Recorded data
* * * *

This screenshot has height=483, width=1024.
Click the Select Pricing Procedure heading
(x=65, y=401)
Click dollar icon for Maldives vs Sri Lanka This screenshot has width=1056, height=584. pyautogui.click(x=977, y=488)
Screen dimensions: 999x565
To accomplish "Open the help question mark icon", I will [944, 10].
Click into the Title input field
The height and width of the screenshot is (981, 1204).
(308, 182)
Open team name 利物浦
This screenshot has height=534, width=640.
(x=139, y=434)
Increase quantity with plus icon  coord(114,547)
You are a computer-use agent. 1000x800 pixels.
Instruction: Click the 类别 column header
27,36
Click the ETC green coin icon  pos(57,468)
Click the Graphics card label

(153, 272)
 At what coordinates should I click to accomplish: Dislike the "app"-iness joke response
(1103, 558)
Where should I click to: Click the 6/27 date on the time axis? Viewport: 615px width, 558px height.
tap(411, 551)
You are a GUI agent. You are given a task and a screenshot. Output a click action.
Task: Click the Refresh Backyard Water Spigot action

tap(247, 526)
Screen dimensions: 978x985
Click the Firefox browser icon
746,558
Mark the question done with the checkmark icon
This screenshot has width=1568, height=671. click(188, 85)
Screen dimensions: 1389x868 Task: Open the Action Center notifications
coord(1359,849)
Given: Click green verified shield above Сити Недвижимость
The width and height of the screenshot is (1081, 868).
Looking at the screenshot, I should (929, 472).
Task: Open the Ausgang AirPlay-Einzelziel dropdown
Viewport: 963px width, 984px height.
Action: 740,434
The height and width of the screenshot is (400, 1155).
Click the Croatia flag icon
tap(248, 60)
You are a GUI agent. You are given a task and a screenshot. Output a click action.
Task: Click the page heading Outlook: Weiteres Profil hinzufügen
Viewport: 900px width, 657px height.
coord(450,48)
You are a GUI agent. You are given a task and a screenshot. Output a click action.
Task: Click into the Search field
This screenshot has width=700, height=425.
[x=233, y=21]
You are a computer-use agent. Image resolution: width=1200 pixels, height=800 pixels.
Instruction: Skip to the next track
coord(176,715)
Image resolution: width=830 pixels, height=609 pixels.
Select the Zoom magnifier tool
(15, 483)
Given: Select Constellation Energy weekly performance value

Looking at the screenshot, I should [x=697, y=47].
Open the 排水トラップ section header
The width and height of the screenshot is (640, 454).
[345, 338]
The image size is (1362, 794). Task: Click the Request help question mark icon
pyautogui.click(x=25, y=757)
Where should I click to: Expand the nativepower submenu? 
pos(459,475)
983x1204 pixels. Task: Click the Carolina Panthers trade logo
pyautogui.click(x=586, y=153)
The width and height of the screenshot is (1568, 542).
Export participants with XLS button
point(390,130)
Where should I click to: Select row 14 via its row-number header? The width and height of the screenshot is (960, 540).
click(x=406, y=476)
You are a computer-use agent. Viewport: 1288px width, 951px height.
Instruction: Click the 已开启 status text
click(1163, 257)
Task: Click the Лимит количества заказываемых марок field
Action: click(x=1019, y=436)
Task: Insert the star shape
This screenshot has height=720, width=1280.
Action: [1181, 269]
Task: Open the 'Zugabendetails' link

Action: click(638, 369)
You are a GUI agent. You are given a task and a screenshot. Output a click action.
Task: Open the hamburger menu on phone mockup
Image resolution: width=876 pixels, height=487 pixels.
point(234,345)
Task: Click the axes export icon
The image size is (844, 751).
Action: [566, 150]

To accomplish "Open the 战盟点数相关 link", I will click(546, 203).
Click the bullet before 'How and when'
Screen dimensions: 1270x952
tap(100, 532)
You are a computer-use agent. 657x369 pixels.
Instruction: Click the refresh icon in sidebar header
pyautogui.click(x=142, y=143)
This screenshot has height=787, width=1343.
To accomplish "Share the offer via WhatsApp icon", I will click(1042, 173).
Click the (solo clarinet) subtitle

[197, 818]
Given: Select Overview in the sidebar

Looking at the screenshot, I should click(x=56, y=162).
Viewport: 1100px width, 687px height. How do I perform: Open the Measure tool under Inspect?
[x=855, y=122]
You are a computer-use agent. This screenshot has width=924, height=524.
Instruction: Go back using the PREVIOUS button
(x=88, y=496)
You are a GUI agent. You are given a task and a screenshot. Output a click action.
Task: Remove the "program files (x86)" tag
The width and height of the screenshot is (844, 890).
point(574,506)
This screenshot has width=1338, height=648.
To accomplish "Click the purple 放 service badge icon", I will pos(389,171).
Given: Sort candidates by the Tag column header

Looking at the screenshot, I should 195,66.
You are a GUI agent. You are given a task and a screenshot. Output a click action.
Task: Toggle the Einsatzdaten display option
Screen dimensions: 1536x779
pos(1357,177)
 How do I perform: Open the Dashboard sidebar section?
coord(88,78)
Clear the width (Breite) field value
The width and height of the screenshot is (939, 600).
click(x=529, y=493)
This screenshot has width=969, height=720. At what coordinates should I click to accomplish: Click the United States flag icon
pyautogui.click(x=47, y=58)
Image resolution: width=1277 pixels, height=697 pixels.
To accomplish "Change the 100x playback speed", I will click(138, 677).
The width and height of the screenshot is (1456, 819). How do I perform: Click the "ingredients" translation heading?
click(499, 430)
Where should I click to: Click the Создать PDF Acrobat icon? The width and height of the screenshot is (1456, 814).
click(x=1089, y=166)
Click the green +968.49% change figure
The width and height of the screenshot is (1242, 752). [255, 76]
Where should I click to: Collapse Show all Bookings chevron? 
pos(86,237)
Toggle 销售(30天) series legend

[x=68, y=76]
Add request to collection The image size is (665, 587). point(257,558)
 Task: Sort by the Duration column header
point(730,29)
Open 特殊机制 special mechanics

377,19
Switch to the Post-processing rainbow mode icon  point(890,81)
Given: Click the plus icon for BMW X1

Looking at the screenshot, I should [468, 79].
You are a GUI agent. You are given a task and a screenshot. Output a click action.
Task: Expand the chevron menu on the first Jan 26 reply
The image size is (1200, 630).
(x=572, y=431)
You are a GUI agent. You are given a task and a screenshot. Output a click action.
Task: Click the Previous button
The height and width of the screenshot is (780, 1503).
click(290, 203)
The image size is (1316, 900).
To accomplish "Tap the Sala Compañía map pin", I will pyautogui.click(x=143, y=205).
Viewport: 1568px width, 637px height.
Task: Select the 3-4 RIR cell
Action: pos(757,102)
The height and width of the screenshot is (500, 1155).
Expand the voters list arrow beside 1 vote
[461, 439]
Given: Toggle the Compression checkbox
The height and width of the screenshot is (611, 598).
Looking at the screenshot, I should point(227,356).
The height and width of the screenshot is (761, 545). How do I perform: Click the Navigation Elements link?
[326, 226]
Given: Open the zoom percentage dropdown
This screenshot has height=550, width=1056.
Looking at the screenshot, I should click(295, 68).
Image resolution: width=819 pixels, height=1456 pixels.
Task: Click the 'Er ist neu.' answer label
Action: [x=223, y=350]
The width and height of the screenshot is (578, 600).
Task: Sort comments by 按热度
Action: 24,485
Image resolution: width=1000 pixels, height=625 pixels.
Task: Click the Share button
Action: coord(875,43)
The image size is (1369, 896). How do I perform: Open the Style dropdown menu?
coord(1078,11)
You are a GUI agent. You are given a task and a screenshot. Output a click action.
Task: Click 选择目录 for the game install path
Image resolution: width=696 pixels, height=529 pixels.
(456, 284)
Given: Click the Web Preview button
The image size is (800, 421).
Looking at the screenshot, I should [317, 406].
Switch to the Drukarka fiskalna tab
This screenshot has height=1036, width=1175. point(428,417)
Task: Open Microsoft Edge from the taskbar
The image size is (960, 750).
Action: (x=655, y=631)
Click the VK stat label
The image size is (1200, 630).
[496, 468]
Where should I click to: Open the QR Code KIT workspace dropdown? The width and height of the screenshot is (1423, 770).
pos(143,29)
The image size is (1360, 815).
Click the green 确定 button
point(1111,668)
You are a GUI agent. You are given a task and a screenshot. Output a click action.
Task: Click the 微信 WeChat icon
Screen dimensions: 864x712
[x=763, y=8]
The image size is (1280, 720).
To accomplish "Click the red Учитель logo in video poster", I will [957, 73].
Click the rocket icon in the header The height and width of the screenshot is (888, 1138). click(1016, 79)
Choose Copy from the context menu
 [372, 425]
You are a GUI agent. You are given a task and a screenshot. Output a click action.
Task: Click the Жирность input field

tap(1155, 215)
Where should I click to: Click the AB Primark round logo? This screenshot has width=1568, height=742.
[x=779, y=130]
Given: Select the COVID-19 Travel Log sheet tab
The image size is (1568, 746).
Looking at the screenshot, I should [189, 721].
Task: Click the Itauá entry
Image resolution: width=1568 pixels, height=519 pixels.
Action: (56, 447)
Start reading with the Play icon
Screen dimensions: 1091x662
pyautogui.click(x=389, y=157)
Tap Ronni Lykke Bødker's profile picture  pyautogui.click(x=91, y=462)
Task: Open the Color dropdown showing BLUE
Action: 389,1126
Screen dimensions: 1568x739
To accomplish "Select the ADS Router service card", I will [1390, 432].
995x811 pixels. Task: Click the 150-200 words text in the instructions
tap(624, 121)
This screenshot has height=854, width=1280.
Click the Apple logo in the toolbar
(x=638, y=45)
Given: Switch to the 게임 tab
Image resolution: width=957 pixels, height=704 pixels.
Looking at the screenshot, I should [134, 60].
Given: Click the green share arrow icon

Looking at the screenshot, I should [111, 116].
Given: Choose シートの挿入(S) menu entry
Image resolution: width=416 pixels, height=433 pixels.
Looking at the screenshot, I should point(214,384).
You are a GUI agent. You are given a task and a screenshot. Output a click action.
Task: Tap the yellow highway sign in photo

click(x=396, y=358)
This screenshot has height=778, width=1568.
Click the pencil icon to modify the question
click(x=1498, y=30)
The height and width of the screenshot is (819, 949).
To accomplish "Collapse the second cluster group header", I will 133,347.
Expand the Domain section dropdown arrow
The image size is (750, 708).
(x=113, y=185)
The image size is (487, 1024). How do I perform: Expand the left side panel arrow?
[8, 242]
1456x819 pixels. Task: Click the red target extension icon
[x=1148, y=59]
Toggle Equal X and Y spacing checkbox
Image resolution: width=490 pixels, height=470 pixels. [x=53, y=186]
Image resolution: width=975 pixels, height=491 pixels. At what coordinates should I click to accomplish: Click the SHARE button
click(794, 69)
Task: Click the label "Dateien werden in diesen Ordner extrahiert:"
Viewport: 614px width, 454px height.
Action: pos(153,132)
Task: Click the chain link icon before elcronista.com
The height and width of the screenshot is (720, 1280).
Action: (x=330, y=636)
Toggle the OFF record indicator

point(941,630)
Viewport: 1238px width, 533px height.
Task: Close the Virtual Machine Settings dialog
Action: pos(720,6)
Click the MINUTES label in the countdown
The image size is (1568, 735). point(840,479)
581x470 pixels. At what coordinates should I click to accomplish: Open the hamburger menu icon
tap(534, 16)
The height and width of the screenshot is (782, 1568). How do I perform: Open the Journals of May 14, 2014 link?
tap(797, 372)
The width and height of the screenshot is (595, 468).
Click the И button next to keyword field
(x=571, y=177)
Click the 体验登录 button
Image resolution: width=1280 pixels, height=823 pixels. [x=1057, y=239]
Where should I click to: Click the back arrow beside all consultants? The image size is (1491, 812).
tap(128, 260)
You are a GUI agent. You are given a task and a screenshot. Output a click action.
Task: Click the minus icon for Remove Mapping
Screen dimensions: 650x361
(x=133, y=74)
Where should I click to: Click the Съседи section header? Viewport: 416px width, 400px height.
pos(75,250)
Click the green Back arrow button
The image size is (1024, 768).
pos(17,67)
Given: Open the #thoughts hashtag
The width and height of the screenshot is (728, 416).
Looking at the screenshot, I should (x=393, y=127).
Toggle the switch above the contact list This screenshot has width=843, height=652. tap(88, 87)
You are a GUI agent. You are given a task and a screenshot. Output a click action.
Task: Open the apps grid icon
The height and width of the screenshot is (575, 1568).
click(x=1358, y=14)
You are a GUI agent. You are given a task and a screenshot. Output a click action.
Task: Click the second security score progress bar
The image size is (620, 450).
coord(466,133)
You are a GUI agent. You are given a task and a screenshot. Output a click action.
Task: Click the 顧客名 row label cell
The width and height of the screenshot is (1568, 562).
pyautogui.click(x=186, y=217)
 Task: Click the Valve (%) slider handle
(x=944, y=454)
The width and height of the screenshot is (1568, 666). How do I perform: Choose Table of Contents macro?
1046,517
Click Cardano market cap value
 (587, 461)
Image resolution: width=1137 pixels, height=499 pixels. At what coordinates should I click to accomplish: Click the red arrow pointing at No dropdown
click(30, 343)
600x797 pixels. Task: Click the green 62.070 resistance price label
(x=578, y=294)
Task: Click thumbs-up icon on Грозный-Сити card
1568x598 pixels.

* * * *

→ **Directions**: Would you copy out exactly the lines above that start at the one containing "Screen dimensions: 999x565" and end at the one containing "Given: Click green", inclusive?

→ **Task answer**:
Screen dimensions: 999x565
To accomplish "Open the help question mark icon", I will [944, 10].
Click into the Title input field
The height and width of the screenshot is (981, 1204).
(308, 182)
Open team name 利物浦
This screenshot has height=534, width=640.
(x=139, y=434)
Increase quantity with plus icon  coord(114,547)
You are a computer-use agent. 1000x800 pixels.
Instruction: Click the 类别 column header
27,36
Click the ETC green coin icon  pos(57,468)
Click the Graphics card label

(153, 272)
 At what coordinates should I click to accomplish: Dislike the "app"-iness joke response
(1103, 558)
Where should I click to: Click the 6/27 date on the time axis? Viewport: 615px width, 558px height.
tap(411, 551)
You are a GUI agent. You are given a task and a screenshot. Output a click action.
Task: Click the Refresh Backyard Water Spigot action

tap(247, 526)
Screen dimensions: 978x985
Click the Firefox browser icon
746,558
Mark the question done with the checkmark icon
This screenshot has width=1568, height=671. click(188, 85)
Screen dimensions: 1389x868 Task: Open the Action Center notifications
coord(1359,849)
Given: Click green verified shield above Сити Недвижимость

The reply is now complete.